Logic required

Post questions here relative to DataStage Enterprise/PX Edition for such areas as Parallel job design, Parallel datasets, BuildOps, Wrappers, etc.

Moderators: chulett, rschirm, roy

Post Reply
savis
Premium Member
Premium Member
Posts: 27
Joined: Tue Apr 15, 2008 11:06 pm

Logic required

Post by savis »

I have a requirement as stated below:

From_Id To_Id
100 200
200 300
300 400
111 222
444 555

I have field named 'Id'. An Id may be transferred to another Id.
Say 100 gets transferred to 200, in this case, I have to fetch all records with Id as 100 and change it to 200.

This is a straight forward one but the issue is when we have cyclic transfers, I am not sure how to do it.
say 100 gets transferred to 200 and 200 gets transferred to 300 and 300 gets transferred to 400 In this case I should transfer all records with Id as 100,200,300 to 400. There can be N number of cyclic transfers.
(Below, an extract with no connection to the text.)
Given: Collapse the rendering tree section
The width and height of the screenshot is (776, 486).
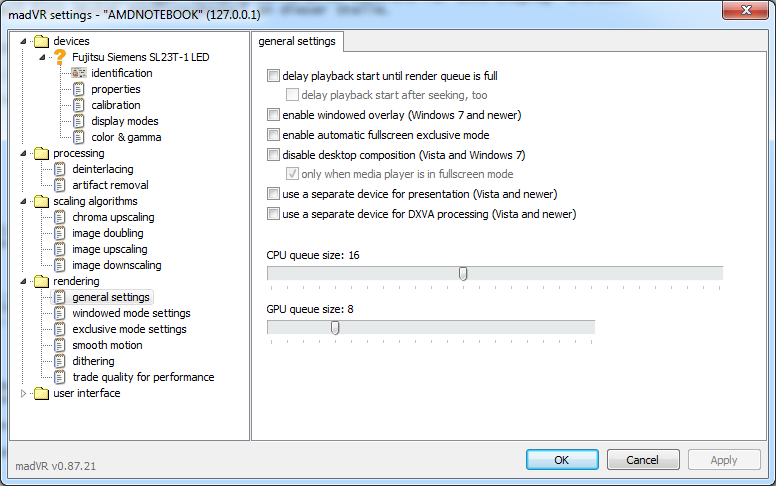Looking at the screenshot, I should pos(25,281).
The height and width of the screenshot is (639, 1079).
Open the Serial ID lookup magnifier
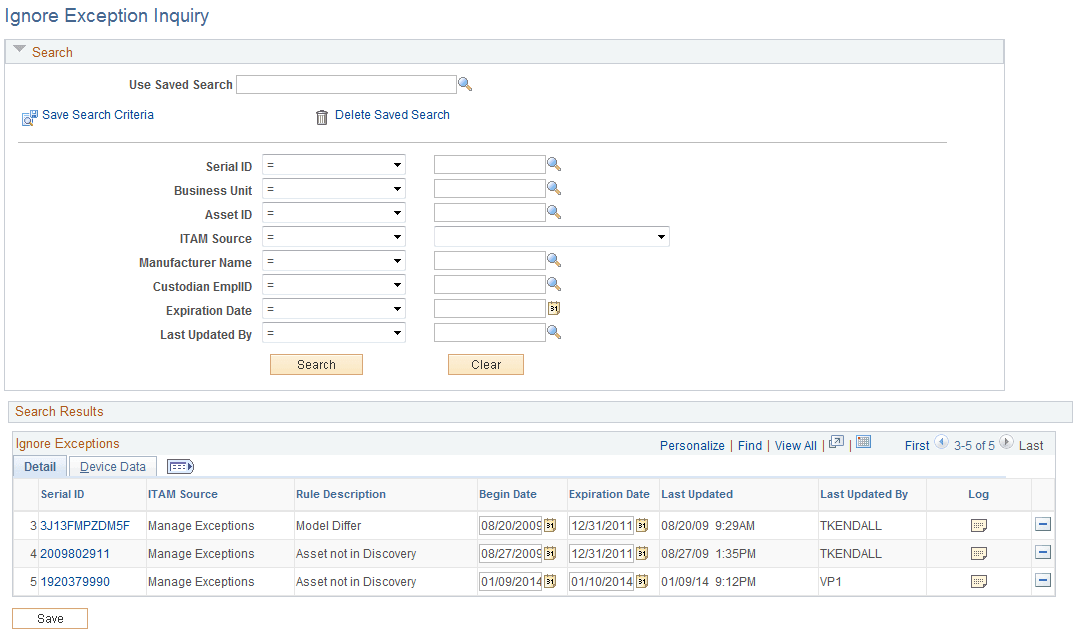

I am not sure how to do it.

My output should be as follows:
From_Id To_Id
100 400
200 400
300 400
111 222
444 555

please let me know your thoughts.
Thank you
DSguru2B
Charter Member
Charter Member
Posts: 6854
Joined: Wed Feb 09, 2005 3:44 pm
Location: Houston, TX

Post by DSguru2B »

What is your source? Is it a database or a flat file? What databases do you have access to?
Creativity is allowing yourself to make mistakes. Art is knowing which ones to keep.
savis
Premium Member
Premium Member
Posts: 27
Joined: Tue Apr 15, 2008 11:06 pm

Post by savis »

Source is a flat file.
I have access to Oracle database
uegodawa
Participant
Posts: 71
Joined: Thu Apr 27, 2006 12:46 pm

Post by uegodawa »

Define your transforms [ 1..N] in flat files.
Example :
First file say Transfer_1.txt has following structure
FROM_ID TO_ID
100 , 200
200, 300
300 , 400

Second file say Transfer_2.txt has following structure
FROM_ID TO_ID
100 , 400
200, 400
300 , 400

So you can pre define those files and use them as lookups.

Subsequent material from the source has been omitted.